I met a girl at a party on New Years Eve. She was about 5’5 or 5’7. Strawberry blond hair with a trendy short neck-length haircut, almond brown eyes. Attractive, and certainly nothing wrong with her. She was a little aloof in her social circles, but that wasn’t what I was concerned with.
We talked and drank, and watched the ball drop on the rented big-screen.
Later that night we wind up in a bedroom and we start kissing, which leads to groping, and we decide this is how were gonna ring in the new year, but my conscience comes up.
(Hey, who do you think you are taking advantage of a drunk girl?)
My conscience asked me.
“She not drunk.
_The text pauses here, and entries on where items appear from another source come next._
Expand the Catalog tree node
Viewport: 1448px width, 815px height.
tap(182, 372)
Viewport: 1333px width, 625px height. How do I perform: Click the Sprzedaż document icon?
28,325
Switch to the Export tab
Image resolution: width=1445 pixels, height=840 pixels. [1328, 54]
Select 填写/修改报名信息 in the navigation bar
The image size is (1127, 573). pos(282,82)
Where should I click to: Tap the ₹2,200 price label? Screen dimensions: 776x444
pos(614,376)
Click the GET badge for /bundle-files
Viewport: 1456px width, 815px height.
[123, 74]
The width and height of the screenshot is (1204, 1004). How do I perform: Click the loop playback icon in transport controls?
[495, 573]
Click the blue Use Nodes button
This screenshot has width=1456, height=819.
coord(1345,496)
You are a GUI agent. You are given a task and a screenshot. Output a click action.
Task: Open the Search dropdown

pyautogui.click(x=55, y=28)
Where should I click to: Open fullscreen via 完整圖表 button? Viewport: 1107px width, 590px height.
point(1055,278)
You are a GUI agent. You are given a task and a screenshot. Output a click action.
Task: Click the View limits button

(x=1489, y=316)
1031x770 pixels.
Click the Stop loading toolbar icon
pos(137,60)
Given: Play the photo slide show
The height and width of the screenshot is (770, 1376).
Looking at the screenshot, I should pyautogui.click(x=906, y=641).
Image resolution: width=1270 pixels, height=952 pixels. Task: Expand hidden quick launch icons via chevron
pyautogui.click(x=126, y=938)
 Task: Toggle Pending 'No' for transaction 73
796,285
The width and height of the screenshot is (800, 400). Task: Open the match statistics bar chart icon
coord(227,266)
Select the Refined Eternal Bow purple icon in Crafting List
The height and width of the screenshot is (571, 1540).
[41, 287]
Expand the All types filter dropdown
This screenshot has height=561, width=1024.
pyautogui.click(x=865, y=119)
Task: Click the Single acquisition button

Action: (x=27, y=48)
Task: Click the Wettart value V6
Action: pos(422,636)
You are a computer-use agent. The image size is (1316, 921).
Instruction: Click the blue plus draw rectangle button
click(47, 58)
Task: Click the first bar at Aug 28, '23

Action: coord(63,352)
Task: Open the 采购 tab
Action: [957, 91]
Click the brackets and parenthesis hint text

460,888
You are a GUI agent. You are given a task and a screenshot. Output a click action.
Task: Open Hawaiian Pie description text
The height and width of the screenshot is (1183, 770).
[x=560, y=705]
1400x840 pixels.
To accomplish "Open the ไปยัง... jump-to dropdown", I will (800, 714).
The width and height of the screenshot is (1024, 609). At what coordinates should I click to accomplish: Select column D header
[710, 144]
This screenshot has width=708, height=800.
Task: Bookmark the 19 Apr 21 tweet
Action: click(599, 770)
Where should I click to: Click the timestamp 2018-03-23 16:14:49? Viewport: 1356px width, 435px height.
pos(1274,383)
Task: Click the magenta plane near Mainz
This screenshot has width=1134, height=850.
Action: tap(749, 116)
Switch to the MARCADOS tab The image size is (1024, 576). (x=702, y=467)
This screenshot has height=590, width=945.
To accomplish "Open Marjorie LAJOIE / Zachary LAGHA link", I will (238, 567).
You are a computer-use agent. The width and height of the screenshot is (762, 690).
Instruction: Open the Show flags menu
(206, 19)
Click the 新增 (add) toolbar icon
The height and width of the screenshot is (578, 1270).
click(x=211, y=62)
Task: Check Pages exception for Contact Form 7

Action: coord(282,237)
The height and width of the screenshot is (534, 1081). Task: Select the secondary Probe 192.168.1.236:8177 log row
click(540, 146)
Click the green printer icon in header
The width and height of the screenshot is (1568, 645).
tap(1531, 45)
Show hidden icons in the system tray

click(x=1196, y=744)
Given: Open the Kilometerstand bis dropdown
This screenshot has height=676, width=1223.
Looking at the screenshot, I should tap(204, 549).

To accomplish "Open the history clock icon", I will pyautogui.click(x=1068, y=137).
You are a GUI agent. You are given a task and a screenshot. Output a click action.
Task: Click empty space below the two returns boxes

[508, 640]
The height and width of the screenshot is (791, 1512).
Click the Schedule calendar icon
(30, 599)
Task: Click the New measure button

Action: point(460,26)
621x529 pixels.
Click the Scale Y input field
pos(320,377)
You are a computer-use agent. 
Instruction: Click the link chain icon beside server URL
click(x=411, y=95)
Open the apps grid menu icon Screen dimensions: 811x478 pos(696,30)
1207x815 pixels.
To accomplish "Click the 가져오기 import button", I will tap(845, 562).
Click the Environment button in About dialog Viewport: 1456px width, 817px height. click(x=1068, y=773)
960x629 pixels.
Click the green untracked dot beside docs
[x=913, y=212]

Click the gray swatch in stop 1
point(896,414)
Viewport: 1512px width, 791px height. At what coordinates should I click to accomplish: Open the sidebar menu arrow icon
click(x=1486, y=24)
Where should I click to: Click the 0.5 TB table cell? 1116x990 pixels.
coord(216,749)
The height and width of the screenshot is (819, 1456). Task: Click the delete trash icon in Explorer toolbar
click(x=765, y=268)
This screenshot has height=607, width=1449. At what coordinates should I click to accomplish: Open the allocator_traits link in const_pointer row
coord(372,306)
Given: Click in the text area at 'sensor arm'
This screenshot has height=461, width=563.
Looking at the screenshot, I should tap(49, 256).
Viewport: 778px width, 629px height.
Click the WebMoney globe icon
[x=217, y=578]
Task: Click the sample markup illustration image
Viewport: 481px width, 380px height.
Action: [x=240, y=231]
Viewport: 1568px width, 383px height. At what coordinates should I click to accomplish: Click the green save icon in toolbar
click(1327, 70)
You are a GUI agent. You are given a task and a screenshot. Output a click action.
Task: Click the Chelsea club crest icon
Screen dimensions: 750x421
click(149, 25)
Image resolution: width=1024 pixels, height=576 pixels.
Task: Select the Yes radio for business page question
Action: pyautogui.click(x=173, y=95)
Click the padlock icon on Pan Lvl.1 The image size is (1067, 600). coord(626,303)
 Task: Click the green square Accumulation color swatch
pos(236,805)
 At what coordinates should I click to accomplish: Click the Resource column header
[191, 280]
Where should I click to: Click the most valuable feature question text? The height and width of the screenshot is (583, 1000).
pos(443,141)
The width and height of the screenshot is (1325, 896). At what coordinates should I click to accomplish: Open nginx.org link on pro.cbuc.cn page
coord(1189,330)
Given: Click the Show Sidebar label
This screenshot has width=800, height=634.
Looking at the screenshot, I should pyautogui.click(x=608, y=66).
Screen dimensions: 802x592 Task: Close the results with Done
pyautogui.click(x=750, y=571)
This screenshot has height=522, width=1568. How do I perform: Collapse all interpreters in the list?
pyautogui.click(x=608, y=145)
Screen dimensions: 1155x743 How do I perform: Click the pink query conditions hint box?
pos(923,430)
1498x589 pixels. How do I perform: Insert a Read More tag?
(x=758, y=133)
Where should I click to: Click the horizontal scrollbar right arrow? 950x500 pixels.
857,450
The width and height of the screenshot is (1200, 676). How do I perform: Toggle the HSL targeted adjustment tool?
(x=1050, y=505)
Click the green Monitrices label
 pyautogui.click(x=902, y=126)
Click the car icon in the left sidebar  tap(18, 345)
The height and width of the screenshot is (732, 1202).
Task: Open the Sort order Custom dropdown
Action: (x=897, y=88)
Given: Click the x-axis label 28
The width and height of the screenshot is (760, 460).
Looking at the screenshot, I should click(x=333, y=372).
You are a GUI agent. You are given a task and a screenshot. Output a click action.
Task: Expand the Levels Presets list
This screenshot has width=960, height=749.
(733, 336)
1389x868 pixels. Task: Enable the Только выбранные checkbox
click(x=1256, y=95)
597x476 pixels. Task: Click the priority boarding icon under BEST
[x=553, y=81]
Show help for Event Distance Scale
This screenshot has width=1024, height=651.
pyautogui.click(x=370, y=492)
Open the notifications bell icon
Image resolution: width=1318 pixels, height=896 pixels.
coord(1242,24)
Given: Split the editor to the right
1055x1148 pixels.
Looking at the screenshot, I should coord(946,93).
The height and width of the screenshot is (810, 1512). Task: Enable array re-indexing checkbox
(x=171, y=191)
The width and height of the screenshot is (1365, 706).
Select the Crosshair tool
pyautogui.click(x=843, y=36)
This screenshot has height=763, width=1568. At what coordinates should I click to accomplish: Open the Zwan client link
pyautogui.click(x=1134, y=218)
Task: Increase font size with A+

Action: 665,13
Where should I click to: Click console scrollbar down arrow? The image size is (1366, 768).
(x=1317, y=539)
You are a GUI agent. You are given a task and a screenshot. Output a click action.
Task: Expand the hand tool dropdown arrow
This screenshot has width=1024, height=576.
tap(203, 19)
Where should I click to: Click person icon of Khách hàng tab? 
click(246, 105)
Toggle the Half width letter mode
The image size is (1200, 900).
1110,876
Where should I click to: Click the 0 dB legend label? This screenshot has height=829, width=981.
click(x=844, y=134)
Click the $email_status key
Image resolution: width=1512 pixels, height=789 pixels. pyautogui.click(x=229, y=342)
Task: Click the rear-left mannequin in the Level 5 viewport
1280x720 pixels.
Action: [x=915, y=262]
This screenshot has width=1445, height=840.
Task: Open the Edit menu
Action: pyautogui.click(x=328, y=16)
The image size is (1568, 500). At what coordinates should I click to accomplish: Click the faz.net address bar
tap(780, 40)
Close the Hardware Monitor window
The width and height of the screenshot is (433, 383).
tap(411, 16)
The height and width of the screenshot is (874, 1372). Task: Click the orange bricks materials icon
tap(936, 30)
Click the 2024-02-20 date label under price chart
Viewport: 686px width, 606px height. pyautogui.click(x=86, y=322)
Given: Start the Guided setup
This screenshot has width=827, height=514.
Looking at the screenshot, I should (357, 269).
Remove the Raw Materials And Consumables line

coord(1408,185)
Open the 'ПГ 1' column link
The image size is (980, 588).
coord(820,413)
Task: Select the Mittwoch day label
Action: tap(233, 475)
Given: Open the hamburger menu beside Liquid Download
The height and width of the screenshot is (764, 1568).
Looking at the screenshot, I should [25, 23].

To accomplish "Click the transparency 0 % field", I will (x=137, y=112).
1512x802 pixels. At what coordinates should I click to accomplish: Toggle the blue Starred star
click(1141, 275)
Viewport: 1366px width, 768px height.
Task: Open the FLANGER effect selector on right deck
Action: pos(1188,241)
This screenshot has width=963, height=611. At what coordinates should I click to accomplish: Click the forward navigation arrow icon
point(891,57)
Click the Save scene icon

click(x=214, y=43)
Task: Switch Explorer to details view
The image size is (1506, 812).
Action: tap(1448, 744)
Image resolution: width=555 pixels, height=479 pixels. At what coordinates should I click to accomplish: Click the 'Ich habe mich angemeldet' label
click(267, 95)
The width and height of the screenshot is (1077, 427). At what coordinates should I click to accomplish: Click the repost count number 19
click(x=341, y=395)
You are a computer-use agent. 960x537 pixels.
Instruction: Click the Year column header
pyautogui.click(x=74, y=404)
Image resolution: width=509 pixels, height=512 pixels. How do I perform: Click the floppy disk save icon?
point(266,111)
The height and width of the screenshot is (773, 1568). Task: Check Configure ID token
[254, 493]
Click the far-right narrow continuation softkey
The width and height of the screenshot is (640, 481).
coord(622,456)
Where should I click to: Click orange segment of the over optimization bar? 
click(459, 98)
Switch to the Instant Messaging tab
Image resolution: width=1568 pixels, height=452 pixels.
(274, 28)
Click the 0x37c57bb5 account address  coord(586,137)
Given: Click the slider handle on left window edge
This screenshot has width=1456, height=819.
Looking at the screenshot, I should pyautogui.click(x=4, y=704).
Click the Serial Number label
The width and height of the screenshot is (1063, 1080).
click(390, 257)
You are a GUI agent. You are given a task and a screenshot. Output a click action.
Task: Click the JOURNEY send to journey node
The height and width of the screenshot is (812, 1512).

I’ll prove it.”
“Hey are you really drunk?” I asked her.
“No?” She answered questioningly.
“See, are you happy now?” I asked my conscience.
(Well, you do have a condom right?)
“Oh right. forgot about that.” So I got my pants from the floor, fished out the protection, and put on the rubber.
“Satisfied?”
(Well how do you know she’s over 18?)
“Couldn’t you have asked me that before all that? Fine, I’ll ask.”
“You are over 18, right?”
“Yeah?” She answered again.
(She could be lying. Ask to see her ID card.)
“Ughh, Fine!”
“Can I see you I.D. just to be sure?”
“Sure…”
So I reach over the edge of the bed to get her pants and wallet from inside it. Sure enough, she was 20.
“Now are you happy?” I asked my conscience.
“Excuse me…” The girl asked me.
“But who are you talking to?”
“……..”
It’s probably no surprise to me, that she hasn’t returned any of my calls the following week…. or ever again.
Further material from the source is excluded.